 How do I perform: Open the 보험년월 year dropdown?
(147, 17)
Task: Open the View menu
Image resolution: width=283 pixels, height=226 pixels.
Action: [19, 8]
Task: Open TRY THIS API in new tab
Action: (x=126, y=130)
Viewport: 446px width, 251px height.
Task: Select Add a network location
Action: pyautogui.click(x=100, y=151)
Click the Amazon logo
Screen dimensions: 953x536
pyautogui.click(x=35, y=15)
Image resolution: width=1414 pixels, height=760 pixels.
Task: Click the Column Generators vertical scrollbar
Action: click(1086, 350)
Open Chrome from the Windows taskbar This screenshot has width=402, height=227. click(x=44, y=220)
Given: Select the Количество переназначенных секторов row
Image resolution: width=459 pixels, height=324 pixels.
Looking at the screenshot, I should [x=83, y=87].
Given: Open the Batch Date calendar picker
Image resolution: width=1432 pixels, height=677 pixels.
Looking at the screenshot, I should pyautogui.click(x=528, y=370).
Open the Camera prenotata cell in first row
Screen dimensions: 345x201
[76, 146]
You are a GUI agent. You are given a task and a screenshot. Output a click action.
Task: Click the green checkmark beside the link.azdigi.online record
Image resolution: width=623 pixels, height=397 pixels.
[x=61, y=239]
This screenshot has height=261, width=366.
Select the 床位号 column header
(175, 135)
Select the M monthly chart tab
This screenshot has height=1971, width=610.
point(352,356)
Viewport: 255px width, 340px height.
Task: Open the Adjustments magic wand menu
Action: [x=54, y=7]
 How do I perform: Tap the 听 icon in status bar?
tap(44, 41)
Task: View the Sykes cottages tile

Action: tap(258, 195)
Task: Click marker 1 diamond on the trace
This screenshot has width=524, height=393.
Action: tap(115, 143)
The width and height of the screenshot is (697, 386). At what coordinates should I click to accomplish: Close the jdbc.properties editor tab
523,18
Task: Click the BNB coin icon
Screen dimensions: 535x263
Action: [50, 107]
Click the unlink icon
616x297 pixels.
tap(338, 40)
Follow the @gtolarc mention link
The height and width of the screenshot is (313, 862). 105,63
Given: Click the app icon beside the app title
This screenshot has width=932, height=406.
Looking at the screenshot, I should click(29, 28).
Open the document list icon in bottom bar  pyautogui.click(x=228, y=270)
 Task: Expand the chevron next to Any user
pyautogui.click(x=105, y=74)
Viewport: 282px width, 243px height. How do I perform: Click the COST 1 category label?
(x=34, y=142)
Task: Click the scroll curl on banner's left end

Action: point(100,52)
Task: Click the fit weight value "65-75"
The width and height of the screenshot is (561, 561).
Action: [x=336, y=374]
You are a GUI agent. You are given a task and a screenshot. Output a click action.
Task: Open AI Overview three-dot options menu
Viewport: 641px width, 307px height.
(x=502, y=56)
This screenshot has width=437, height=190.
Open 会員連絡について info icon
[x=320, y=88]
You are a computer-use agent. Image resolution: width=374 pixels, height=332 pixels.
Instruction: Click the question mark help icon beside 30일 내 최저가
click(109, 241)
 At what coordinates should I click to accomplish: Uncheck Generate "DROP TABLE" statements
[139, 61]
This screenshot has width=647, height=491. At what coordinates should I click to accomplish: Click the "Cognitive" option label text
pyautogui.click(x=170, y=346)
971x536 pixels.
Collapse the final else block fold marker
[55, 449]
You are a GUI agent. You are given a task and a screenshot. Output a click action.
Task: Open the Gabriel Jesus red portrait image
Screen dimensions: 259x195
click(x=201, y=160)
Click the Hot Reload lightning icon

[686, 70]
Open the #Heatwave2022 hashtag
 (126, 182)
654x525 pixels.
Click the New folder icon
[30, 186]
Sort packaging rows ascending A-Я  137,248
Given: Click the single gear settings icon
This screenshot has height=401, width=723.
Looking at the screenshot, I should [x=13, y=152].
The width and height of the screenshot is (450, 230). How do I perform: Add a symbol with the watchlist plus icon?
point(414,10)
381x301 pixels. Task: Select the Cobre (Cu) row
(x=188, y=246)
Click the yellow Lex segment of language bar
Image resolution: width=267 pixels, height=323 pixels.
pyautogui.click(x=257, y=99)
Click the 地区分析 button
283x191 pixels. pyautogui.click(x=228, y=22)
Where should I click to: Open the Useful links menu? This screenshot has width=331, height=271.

*Your task*: Return exactly, and only, the lines above starting at the line that contains "Screen dimensions: 259x195" and ending at the line that contains "Sort packaging rows".

*Your solution*:
Screen dimensions: 259x195
click(x=201, y=160)
Click the Hot Reload lightning icon

[686, 70]
Open the #Heatwave2022 hashtag
 (126, 182)
654x525 pixels.
Click the New folder icon
[30, 186]
Sort packaging rows ascending A-Я  137,248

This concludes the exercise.